La riscoperta di Fred Scotti
Confinato a lungo nelle cronache nere e nelle leggende metropolitane, Fred Scotti riemerge all’inizio del millennio grazie all’iniziativa di Pias Germany, un’etichetta indipendente tedesca, che macina di tutto, dall’alt rock al folk.
L’iniziativa è furbesca e mescola ambizioni commerciali e intenzioni colte: la riscoperta degli antichi canti della malavita calabrese.
Consiste in quattro compilation, uscite tra il 2000 e il 2009, che raccolgono i classici di questo repertorio.
Nel primo cd, La musica della mafia vol I-Il canto di malavita, sono contenute due canzoni di Fred Scotti: Tarantella guappa e Canto di carcerato.
Un breve passaggio delle note di commento all’album, curate da Goffredo Plastino, docente di musicologia a Newcastle, si sofferma sul cantautore cosentino: «Molto curiosa è la storia del più grosso interprete del canto di carcerato Ciccio Scarpelli alias Fred Scotti, che finì ammazzato il 13 aprile del 1971, per aver molestato la donna di un mafioso».

È quanto basta per suggerire un parallelismo tra Scotti e una grande leggenda del blues: Robert Johnson, che morì in circostanze non chiarite.
In realtà, la morte di Scotti ha pochi lati oscuri. E la malavita non c’entra.
La Pasquetta di sangue di Ciccio Fred Scotti
Torniamo indietro e a Cosenza. È quasi la mezzanotte del 12 aprile 1971. Sono le ultime ore della Pasquetta di quell’anno e la città è semivuota.
Francesco Scarpelli è al circolo Enal, una specie di cantina, del rione Massa, una zona popolare del centro storico cittadino che sfocia nella piazza Spirito Santo, a sua volta epicentro di leggende metropolitane e di un certo immaginario malavitoso.
Già alticcio, Scarpelli beve una birra dopo l’altra, che accompagna con sarde salate. In quel momento, entra nel locale Giuseppe Bruni, un fruttivendolo. L’uomo, come sempre, chiede al gestore se ha degli avanzi da dare al maiale.
Scarpelli e Bruni si conoscono e sono l’uno l’opposto dell’altro: corpulento e forzuto il cantautore, mingherlino e remissivo l’ortolano. Proprio questa differenza rende Bruni la vittima ideale delle burle di Scotti, che a volte sfociano in gesti di prepotenza violenta.
È così anche quella sera: Scarpelli inizia a prendere in giro il malcapitato e lo fa ruzzolare a terra. Bruni ingoia amaro e cerca di non provocare l’omone, ormai vistosamente ubriaco. Ma non c’è nulla da fare: Scarpelli, che ha perso il controllo e la lucidità, scivola e si lacera il pantalone alle ginocchia.
«’ngulacchitemmuartu! Mò m’è pagare i cavuzi, unn’ha capì, oi luardu!» (ora mi devi risarcire sporcaccione che non sei altro) urla Scarpelli al malcapitato. È l’ennesima prepotenza.

Bruni prende tempo: fammi andare a casa a prendere i soldi. Poi prega il gestore di accompagnarlo, perché ha paura.
Quando il fruttivendolo e l’oste arrivano a destinazione, trovano Scarpelli davanti all’uscio, impaziente e ancora più arrabbiato. La colluttazione riprende più violenta.

-- Compiti dell'esercizio --
- a) Nel testo su Fred Scotti, perché Bruni era la vittima ideale delle burle di Scarpelli? Rispondi in una, due o tre frasi.
- b) Le seguenti affermazioni concordano con il testo su Fred Scotti? Per ciascuna rispondi sì o no e cita le parole del testo che lo decidono.
(i) Le quattro compilation di Pias Germany sono uscite tra il 2000 e il 2009.
(ii) Secondo il testo, la malavita ha avuto un ruolo nella morte di Scotti.
(iii) La sera del 12 aprile 1971 Cosenza era affollata.
- c) Continua il testo su Fred Scotti a partire dalla sua ultima frase.
Per svolgere l'esercizio i record non servono.

-- Record estratti --

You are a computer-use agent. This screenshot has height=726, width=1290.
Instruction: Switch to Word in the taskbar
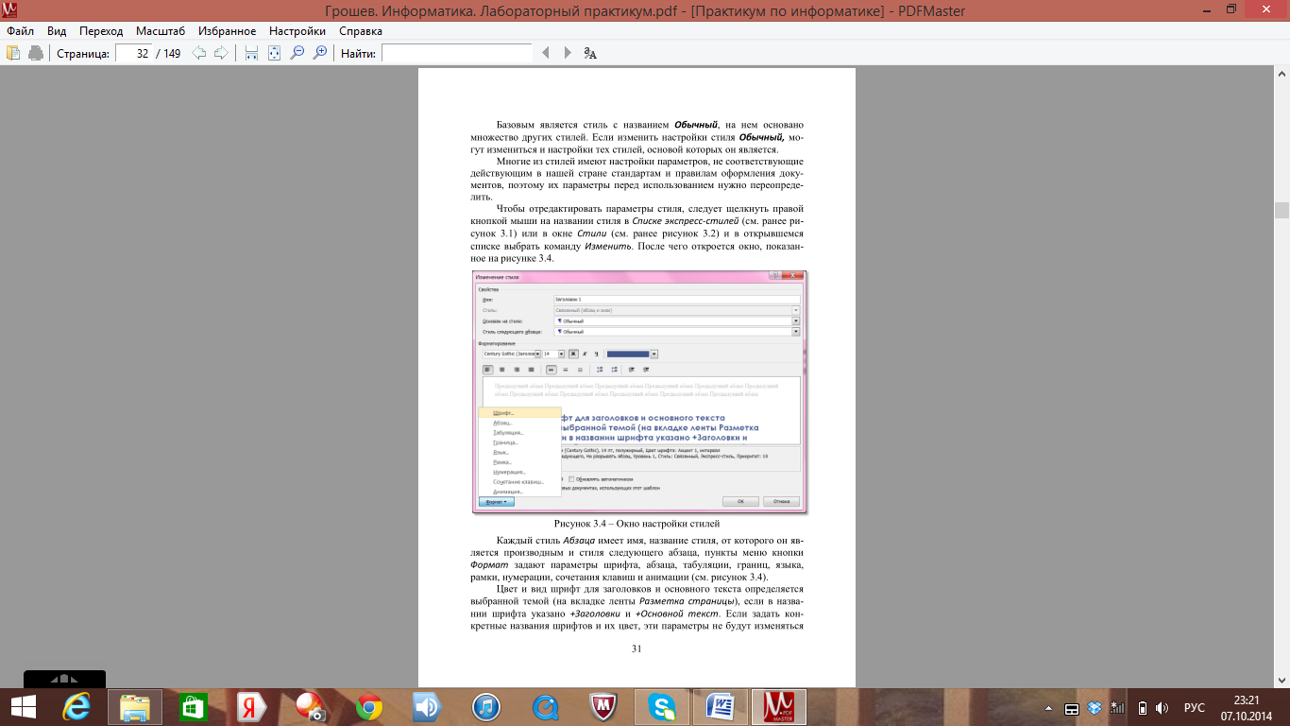[x=721, y=707]
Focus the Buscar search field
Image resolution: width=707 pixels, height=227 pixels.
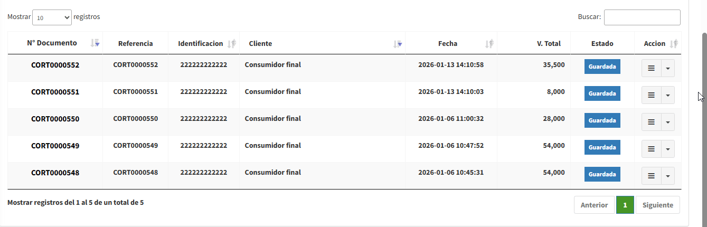point(642,17)
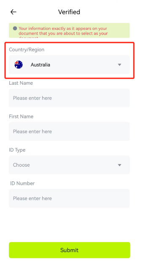Expand the Country/Region dropdown arrow
152x261 pixels.
tap(119, 64)
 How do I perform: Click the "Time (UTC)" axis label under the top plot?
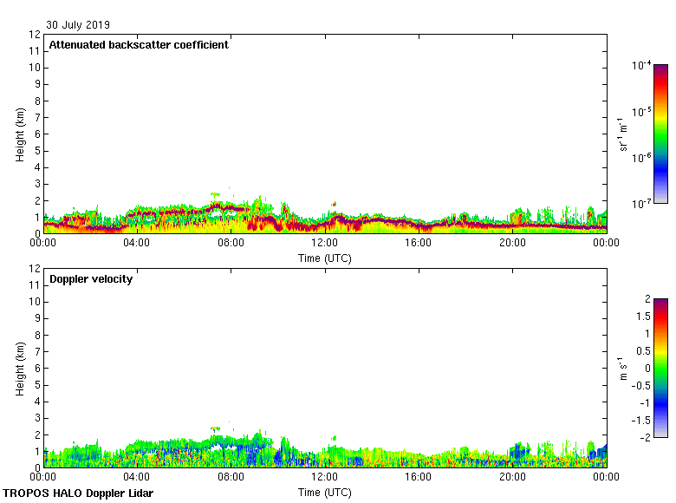coord(325,258)
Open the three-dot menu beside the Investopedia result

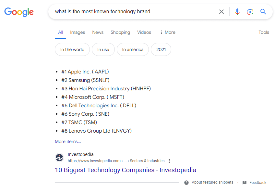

-- Risposte all'esercizio --
- a) I due uomini erano l'uno l'opposto dell'altro: il cantautore era corpulento e forzuto, il fruttivendolo mingherlino e remissivo. Proprio questa differenza rendeva Bruni il bersaglio ideale delle burle di Scotti.

- b)
(i) Sì: «uscite tra il 2000 e il 2009».
(ii) No: «E la malavita non c’entra.»
(iii) No: «la città è semivuota».

- c)
Le urla richiamano la moglie di Bruni, che tenta a sua volta di separare i due. Ma Scarpelli è incontenibile e picchia la donna, che tra l’altro (così riferisce la Gazzetta del Sud) è in stato interessante.
Terrorizzato ed esasperato, Bruni estrae una pistola calibro 38 e spara al torace dell’uomo.
Una tragica agonia
A questo punto, Bruni si dilegua nei vicoli del centro storico. Scarpelli, invece, si rialza e si dirige verso il Lungo Crati, il viale che costeggia uno dei fiumi che attraversano la città. Urla per il dolore, ma la sua fibra robusta ancora non cede.
Quest’agonia tragica è una scena già vista: ricorda la morte di Francesco Giuseppucci detto Er Negro, il capo della Banda della Magliana, che arriva da solo al pronto soccorso, sebbene ferito in maniera letale.
Ma Scarpelli non è solo: l’oste lo segue e cerca aiuto, finché, appunto, non si ferma l’operaio che lo porta in Ospedale.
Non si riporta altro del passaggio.